Instrument Design Journey: Natural Gate, Part 1 - Introduction

This is the first post in a new series which documents the journeys we take in making an instrument.  We feel it might be nice to have the stories behind something you may use in your own creative ways. And maybe for other designers or hobbyists, too; to see some of the ways others like to work.

The real moment which realised what we see as the novelty of Natural Gate came down to an accidental ‘blip’ where I was lite.  Without this moment, I would have still been scrambling at the drawing board and may have even given up on the project altogether, as with countless other projects in my life.

At the time, I didn’t know what ‘lite’ meant nor was it formulated into a whole sort of philosophy we try to operate by today and spend considerable time refining.  But to understand the moment it ‘clicked,’ we first start with my situation beforehand.
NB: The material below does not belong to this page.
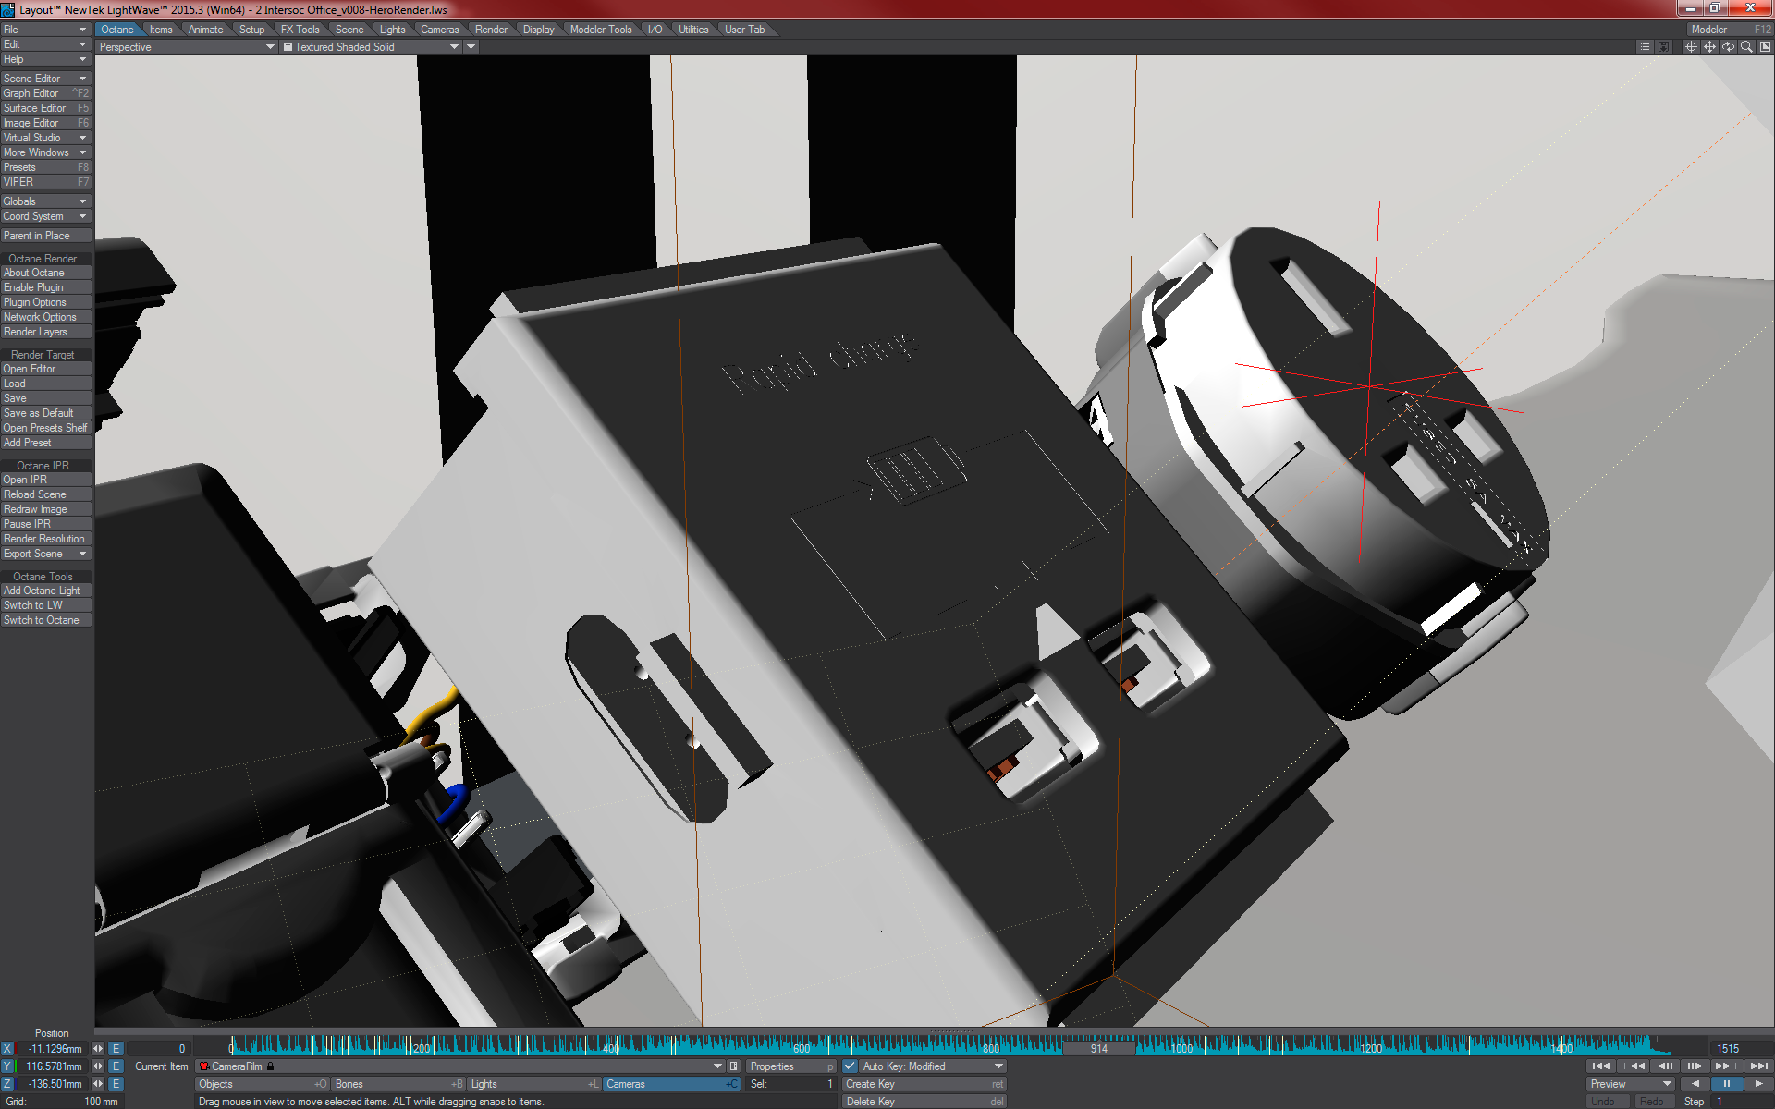This screenshot has width=1775, height=1109.
Task: Click the maximize viewport icon
Action: click(1765, 47)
I was working a normal, decent-paying job with benefits and all of that nice stuff.  I also did some consulting work on the side. It was stable and secure… but at the same time somewhat unsatisfying.  I started designing my version of a LPG during this time. I had experimented with the typical LPG circuits, all of which used vactrols.  I realised after a while that it was the vactrol itself that was limiting what could be had.  They were also kind of poor devices - they didn’t 'close' all the way in these circuits, had crazy drift issues, and they really needed to be hand selected. Couple this with their cost and the nasty materials used to make them - they were just something I didn’t want to work with let alone use in anything I made. I even remember my guitar amp days - old Mesa Boogie amplifiers that used them for channel switching… what a mess.  For channel switching in my amplifiers, I would just use some JFETS or any of other number of better engineered solutions.  So why vactrols?! Exactly!  I was never one for tradition and so it was an easy move to try something new.

Tradition!  We do not need so much tradition here, my friends!
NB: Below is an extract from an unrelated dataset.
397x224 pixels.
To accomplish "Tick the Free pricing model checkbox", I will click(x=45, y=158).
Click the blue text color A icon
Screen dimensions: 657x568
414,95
And so I started looking at ways to bypass the need to use these devices.  At the time, I was in the depths of how to emulate this device. I didn’t have any strong musical context, nor I hadn’t really asked why I was trying to emulate it in the first place - it was just a matter of replacing it.  And so I tried some analogue methods to create the curves of a vactrol.
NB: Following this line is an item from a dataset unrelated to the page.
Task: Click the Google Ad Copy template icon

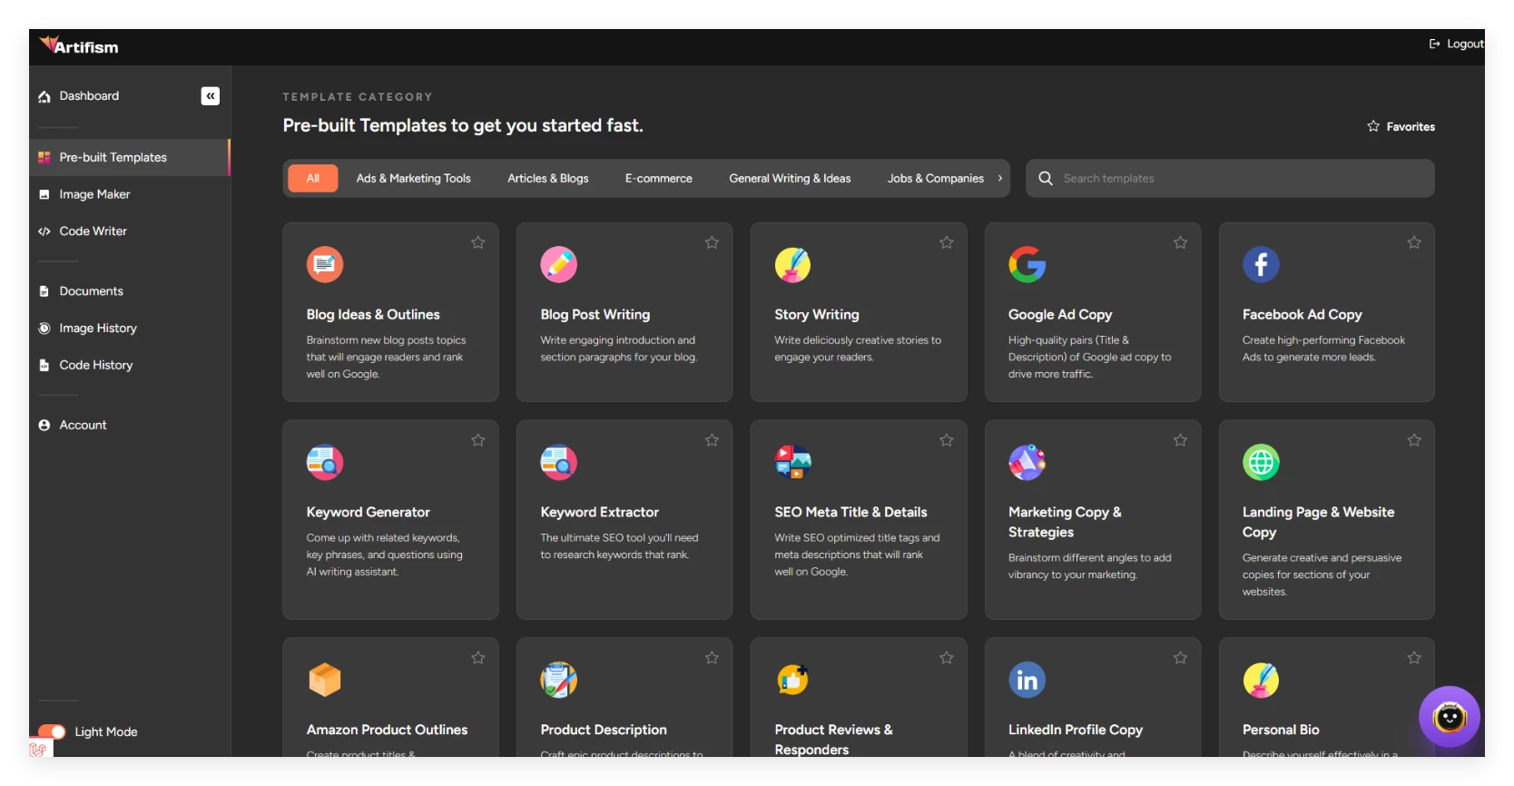Action: [x=1027, y=264]
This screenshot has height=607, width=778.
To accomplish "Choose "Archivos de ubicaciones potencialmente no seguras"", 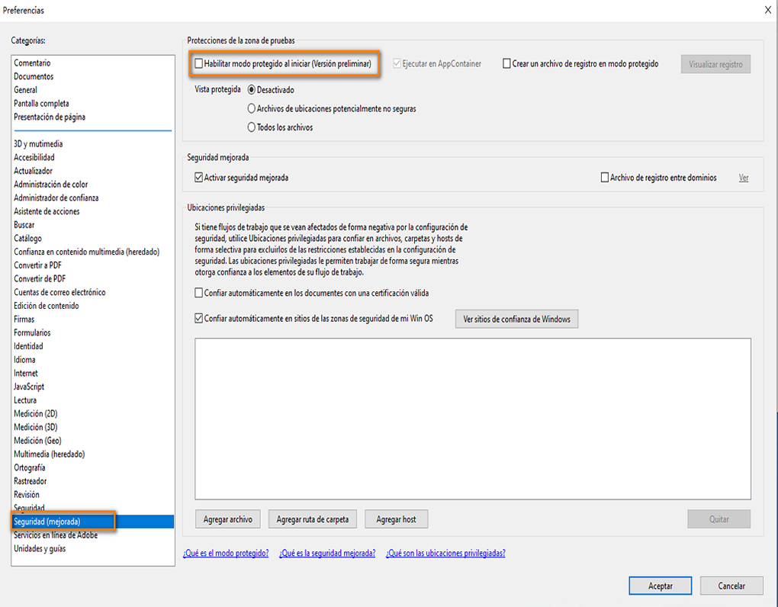I will click(252, 108).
Early on, I knew I needed and wanted adjustable decay.  But these first circuits were finicky, didn’t sound quite right, and were always a compromise between long and short decays.  I was stumped and couldn’t think of a better analogue solution. So I then decided to try the digital approach and brute-force it.  After some initial testing we realised that we needed very high resolution and speed to get the detail we needed at the snappy end of the spectrum.  We wrote some software, played with some DACs n Bessel filters, and had some basic thing going. I was again left torn; it didn’t seem to fit the purpose of the device nor was it an elegant solution to me.  So it sat. I was a bit frustrated - yet another design stuck on the bench. It made it even harder to come up with a decent solution. The more I tried, the less I could think clearly. I was grumpy and unpleasant; something I’ve been prone to my whole life and still struggle with today, on occasion.

At the same time, I was spending my entire day doing something that I didn’t really want to be doing any more.  I was bored and stale. I wasn’t being challenged and yet I had no energy to take on my own challenges. I couldn’t think clearly.  And so at some point, you get fed up enough (if you are paying at least some attention) that you decide to do something drastic. And that was to resign.  I’d talked about quitting for a long time but the comforts seemed to keep that thought far in the background. But this time was different and I was ready. I had another path and I was ready to take the plunge.  I sent in my resignation letter and that was that. Many people thought I was crazy or there was something wrong with me for leaving. This time, however, I decided not to listen and carried through with my plan.  And so my new journey had begun! Now I could finally devote *all* of my time and energy into something instead of having to piece it together here and there. It was a very unsure time and I would be lying if I said I wasn’t afraid of the unknowns ahead.  But the decision was made and it was time to GO.